> [Your objective]: Work through the lines below and count those holding "File"; reply with the number only.

> [Supplied records]:

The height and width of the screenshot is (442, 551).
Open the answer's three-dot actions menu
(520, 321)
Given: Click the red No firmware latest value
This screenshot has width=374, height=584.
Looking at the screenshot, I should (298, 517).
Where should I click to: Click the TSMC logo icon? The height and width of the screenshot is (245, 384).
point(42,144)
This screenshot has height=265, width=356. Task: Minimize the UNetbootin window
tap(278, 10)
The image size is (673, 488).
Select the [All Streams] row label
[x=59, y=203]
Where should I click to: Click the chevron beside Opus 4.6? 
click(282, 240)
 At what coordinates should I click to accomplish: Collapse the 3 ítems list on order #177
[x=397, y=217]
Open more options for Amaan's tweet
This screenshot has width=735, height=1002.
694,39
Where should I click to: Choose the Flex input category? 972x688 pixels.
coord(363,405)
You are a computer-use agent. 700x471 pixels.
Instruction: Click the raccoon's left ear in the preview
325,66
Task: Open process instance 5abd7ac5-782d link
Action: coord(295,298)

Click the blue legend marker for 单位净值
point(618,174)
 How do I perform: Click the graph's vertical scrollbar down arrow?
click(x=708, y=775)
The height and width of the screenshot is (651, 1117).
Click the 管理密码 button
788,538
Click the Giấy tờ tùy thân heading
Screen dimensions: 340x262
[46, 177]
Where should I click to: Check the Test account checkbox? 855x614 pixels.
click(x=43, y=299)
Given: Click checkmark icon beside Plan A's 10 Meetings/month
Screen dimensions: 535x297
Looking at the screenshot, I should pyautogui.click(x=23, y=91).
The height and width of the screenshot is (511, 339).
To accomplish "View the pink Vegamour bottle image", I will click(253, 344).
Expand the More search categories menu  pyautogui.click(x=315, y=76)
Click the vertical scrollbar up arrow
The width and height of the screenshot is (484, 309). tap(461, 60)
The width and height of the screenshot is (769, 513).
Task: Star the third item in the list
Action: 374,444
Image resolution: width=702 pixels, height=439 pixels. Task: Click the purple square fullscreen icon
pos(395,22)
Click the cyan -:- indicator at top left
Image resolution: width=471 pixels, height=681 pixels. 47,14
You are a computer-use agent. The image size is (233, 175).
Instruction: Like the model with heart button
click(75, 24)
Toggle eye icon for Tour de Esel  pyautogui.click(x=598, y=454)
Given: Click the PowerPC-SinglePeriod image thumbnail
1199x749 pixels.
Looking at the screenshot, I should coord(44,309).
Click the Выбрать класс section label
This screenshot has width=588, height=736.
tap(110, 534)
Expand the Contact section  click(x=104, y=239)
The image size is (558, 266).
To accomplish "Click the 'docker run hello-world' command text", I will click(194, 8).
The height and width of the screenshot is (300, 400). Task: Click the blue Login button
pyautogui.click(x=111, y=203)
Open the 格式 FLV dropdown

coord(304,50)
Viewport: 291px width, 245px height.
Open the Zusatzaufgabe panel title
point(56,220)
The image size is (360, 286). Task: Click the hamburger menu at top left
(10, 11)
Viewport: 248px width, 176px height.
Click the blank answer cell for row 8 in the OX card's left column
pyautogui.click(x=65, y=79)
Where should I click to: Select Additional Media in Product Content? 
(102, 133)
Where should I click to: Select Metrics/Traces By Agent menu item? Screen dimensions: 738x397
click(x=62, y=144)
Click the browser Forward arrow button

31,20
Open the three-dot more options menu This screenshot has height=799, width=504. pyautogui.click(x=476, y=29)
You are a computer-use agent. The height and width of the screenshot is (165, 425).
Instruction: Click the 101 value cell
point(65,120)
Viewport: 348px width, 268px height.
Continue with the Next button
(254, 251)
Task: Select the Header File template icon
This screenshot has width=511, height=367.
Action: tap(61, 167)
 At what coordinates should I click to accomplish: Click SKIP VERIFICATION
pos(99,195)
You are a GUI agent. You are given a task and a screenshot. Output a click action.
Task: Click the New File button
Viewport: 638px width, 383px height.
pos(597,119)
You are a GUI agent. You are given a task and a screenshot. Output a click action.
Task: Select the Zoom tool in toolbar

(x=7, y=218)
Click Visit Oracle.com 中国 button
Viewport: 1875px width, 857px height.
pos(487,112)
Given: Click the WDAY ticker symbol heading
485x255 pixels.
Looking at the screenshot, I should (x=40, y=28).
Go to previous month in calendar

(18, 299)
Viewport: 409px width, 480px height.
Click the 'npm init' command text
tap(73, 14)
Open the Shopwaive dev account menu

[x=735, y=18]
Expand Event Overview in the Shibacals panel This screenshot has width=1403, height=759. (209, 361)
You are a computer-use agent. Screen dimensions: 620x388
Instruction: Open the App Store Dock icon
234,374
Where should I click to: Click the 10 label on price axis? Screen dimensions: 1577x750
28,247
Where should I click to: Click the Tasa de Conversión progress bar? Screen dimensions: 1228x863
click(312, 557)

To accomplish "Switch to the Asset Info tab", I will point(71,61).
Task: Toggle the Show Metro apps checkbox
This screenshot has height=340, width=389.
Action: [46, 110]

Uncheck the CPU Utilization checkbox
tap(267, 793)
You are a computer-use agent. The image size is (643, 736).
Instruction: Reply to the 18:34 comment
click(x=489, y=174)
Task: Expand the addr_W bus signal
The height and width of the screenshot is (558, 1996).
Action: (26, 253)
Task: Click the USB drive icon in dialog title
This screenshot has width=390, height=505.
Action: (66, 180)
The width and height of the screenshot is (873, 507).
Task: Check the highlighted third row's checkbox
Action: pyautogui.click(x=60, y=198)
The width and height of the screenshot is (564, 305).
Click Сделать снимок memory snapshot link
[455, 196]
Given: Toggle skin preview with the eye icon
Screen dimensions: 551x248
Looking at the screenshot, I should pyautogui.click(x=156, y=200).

> [Output of the task]: 2